De este modo, el “thriller” más inocente o la comedia erótica más absurda estarán siempre marcados por esa vitrina lujosa que exhibe refulgente sus mejores encantos al más listo, al más fuerte y a los más ambiciosos. Y ante la disyuntiva de correr riesgos innecesarios con películas y distribuidores pobres, el exhibidor correrá a refugiarse en el abastecimiento constante y vigoroso de las películas comercialmente “sanas” ofrecidas por las grandes matrices distribuidoras. Así, aunque seamos reticentes a aceptar ese marco de fascinación complaciente en que nos sumerge este cine, una razón económica elemental termina por encerrarnos en el círculo vicioso de la tontería “entretenida”.
En el mundo burgués contemporánea el hombre ya no crea su propia cultura, sino que se la producen, no en función de sus intereses, sino para servir y proteger intereses privados para los que todo se mercantiliza y se vende. Estos hechos permiten comprender las determinaciones que orientan el sentido de la producción cinematográfica, cuyos resultados trascienden los motivos individuales o personales que explican su historia desde perspectivas obtusas y sicologicistas. Por ello, siempre será superficial y externo cualquier análisis social o estético sobre el cine, si no se toma en cuenta que el aspecto industrial y comercial de su organización está en la base de sus posibilidades creadoras, como también en su capacidad potencial para convertirse en un instrumento de enajenación pública.
Habitualmente se dice que una película es comercial cuando por su contenido y su forma responde a la receta tradicional del entretenimiento cinematográfico: una historia fácil de comprender, intérpretes conocidos, acciones espectaculares, humorismo y una buena dosis sentimental.
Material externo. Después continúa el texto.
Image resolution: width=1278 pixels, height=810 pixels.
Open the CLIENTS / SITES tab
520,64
Lo más importante de estos filmes no es lo que se dice, sino lo que se deja de decir, ya que con el cine podemos ampliar o reducir los límites de nuestra experiencia humana y adquirir a través de él una imagen real o distorsionada del mundo y de la vida. Estas alternativas dependen de los elementos seleccionados en su presentación para atraer la atención de la audiencia a costa de otros que han sido omitidos.
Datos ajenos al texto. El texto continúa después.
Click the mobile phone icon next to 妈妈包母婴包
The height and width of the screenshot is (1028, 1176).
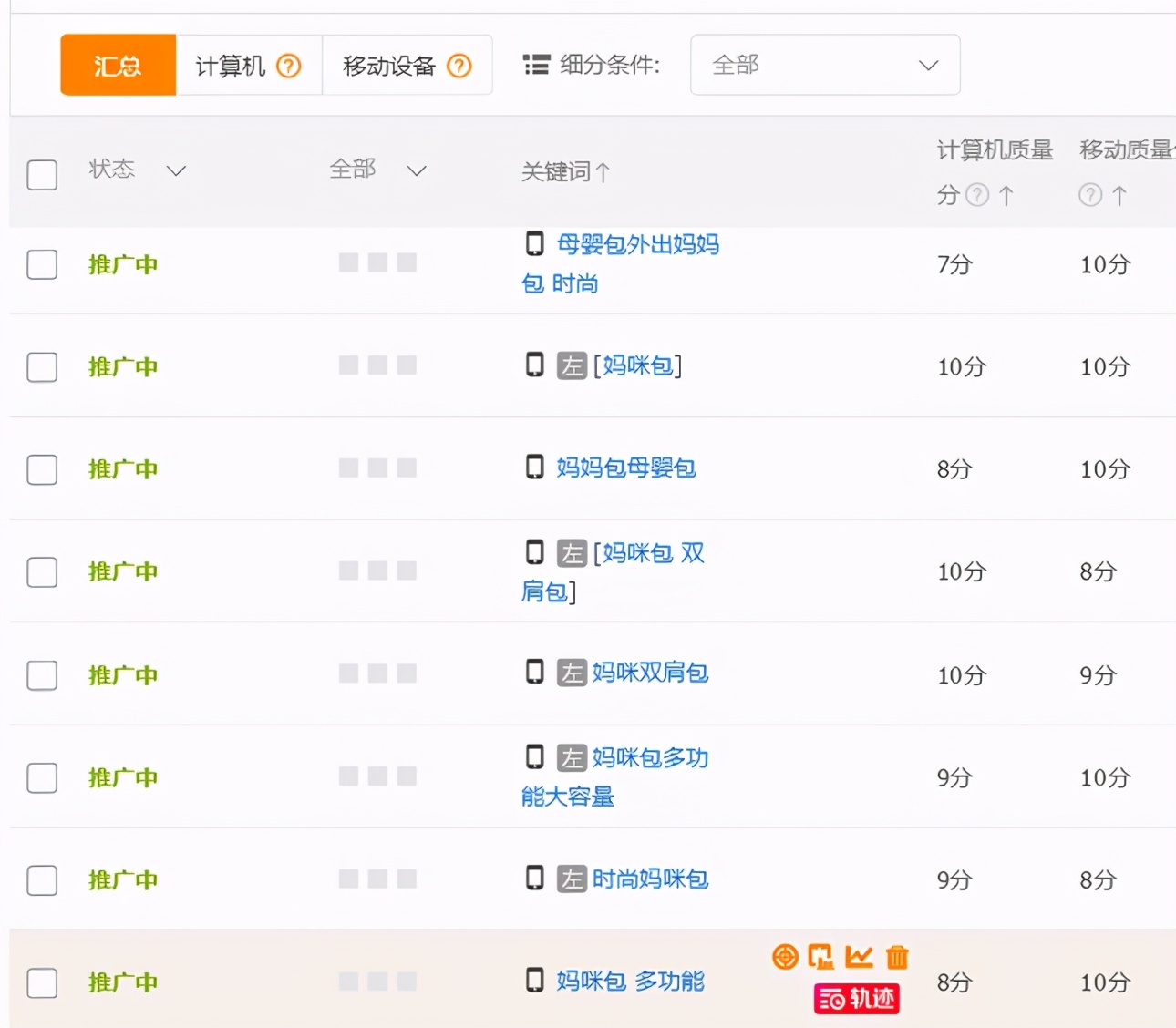click(534, 465)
En la presente era de tecnologías avanzadas y de voraces corporaciones multinacionales dedicadas a la producción del entretenimiento, existen mecanismos ocultos a la contemplación pública productores de una cultura mercantilizada que no se corresponde con las necesidades y problemas reales de los consumidores, como no sea ofrecerles un pasatiempo cuya banalidad en nada contribuye a mejorar su desarrollo cultural.